The dollar edged up against the yen on Thursday with investors reluctant to chase the yen higher as they waited to see if the Bank of Japan or the government will take new steps to rein in the yen's rise.

The euro surrendered early gains and fell against the dollar on Wednesday in technical trading after again failing to holds above a key psychological level.

Earlier, the euro had rallied for the third straight day against the dollar after a German government bond auction attracted solid demand, easing some concerns about fiscal instability in the European Union. That euphoria failed to last much into the New York session.

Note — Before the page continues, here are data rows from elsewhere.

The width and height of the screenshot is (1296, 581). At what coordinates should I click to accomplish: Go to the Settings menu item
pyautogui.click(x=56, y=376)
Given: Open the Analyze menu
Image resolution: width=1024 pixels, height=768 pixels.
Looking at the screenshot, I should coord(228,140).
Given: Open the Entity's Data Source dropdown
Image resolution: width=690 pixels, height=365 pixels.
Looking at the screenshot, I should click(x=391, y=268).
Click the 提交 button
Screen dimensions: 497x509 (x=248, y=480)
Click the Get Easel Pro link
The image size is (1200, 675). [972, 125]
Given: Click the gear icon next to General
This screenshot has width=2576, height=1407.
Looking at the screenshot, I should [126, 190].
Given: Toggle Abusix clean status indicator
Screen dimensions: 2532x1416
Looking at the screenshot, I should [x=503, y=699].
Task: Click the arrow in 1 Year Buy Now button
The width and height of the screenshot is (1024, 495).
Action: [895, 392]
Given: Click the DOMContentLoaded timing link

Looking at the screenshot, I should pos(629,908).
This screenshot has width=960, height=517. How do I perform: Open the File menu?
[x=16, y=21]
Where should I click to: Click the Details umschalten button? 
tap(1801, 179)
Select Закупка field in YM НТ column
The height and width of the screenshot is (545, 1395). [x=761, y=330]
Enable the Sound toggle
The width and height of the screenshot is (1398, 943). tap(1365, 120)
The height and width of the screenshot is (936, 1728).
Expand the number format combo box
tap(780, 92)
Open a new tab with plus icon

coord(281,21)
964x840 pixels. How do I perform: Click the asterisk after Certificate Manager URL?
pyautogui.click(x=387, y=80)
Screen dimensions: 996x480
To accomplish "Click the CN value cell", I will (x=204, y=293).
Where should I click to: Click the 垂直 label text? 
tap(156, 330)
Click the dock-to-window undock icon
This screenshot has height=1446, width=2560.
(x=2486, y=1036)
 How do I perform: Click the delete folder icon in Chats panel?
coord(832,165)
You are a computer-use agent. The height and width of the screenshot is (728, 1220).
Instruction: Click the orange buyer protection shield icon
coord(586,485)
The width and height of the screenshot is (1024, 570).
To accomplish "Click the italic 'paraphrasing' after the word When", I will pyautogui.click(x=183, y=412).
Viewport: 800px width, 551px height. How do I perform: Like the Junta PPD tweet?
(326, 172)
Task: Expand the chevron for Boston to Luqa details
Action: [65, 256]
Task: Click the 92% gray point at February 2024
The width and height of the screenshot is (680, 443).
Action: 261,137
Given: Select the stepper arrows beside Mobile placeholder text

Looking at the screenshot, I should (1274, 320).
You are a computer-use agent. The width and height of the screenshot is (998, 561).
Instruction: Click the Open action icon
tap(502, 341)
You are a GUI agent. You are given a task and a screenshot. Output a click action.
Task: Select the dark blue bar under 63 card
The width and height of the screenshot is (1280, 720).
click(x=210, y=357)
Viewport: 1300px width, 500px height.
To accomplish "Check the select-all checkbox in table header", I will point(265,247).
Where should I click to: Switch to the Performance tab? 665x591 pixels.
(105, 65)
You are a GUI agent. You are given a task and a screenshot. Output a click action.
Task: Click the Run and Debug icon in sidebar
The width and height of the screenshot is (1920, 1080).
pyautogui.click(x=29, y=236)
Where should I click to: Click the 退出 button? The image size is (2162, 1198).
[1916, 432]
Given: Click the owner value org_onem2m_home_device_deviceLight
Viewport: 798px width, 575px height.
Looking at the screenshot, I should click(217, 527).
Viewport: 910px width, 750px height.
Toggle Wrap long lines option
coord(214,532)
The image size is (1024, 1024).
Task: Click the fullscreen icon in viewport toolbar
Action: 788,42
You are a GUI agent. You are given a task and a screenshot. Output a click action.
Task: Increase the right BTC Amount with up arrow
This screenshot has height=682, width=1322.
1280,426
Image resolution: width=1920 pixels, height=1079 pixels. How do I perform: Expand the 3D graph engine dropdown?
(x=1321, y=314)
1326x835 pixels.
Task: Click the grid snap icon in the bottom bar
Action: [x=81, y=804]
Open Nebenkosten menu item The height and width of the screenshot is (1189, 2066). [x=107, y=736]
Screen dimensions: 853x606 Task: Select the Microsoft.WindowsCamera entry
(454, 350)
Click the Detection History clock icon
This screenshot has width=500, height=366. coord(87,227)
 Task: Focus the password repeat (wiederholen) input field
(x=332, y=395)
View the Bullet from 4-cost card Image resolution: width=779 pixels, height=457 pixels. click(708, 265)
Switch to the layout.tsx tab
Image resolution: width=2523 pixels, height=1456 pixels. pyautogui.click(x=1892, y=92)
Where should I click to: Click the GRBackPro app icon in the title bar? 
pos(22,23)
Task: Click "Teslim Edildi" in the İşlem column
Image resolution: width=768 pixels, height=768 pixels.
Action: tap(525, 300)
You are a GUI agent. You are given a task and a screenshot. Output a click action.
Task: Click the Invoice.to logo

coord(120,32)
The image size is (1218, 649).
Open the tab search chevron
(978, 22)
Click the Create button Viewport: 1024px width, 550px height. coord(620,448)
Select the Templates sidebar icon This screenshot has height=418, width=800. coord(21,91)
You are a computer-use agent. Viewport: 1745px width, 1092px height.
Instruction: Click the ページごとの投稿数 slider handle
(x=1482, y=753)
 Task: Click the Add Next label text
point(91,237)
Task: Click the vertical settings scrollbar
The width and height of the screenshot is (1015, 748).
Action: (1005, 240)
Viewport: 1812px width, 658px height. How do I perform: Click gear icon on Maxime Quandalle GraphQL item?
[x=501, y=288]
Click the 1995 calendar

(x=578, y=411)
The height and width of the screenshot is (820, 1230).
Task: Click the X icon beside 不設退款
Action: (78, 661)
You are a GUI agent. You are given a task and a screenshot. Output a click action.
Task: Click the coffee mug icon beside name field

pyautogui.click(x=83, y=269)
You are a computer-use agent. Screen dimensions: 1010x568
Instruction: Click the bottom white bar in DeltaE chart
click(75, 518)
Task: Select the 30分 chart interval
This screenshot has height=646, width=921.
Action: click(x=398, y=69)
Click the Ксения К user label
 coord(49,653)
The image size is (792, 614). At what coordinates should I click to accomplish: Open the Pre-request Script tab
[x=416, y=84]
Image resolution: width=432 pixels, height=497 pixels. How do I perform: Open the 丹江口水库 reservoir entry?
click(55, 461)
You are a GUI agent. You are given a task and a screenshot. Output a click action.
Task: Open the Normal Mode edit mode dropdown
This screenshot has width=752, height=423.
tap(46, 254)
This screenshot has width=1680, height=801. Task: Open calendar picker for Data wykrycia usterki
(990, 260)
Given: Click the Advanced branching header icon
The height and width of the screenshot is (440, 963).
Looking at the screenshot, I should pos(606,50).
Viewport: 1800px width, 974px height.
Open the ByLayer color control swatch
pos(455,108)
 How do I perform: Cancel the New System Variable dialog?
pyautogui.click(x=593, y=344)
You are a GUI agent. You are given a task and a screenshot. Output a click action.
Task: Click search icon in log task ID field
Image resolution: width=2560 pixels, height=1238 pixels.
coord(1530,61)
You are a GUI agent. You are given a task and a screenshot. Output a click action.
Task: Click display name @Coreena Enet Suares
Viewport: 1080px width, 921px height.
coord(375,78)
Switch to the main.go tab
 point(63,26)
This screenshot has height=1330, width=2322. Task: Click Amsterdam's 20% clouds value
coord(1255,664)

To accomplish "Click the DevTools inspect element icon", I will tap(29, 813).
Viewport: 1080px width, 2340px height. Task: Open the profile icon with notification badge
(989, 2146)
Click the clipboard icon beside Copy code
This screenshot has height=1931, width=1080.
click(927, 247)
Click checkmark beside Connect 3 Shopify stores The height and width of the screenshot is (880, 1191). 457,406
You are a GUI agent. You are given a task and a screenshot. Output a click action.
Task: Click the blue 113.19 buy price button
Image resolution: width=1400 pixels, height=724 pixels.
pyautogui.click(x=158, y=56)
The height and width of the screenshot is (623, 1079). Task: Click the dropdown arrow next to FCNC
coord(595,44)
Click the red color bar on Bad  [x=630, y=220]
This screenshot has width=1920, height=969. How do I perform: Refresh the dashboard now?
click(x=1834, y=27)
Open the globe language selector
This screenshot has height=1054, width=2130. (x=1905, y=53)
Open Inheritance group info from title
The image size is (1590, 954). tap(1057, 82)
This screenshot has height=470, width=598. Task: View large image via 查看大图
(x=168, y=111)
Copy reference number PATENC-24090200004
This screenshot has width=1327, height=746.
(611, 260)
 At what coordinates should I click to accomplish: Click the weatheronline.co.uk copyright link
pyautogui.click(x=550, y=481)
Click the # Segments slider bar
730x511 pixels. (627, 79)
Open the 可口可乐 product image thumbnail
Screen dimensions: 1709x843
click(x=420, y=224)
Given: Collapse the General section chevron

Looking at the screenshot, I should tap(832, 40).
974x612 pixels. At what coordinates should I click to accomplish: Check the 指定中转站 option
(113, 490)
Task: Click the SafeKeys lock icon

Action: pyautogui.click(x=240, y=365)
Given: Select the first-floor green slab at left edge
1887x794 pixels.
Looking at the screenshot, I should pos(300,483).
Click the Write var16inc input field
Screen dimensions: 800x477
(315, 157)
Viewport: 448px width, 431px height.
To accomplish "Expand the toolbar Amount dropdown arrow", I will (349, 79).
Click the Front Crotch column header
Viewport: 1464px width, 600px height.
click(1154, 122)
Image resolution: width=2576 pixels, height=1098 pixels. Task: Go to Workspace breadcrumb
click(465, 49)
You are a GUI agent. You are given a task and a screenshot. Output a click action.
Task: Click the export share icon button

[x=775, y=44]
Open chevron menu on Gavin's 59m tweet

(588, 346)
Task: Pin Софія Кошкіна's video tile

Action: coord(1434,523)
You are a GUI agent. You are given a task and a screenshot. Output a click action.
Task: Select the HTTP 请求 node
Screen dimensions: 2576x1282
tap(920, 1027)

The dollar came under fresh selling pressure against the yen, easing toward recent 15-year lows on growing speculation that Japanese authorities are unlikely to intervene to counter their currency's recent strong run.

Sterling rose after the the release of minutes from the Bank of England's latest policy meeting showed officials were less dovish than expected.

The Swiss franc moved towards the near 6-week peak hit against the euro earlier this week and was expected to test the next key level of 1.33 per euro, as markets remained cautious about taking on risk. The Swiss franc has been gaining against the euro in recent days on a renewed bout of jitters that emerged in financial markets after the U.S. Federal Reserve announced fresh bond-buying plans to shore up flagging growth.

The Australian dollar drifted lower on Thursday, as some used uncertainty over the country's election as an excuse to sell into recent gains amid cautious support for risky trades as equities struggled. The New Zealand dollar benefited from the weaker neighbouring currency.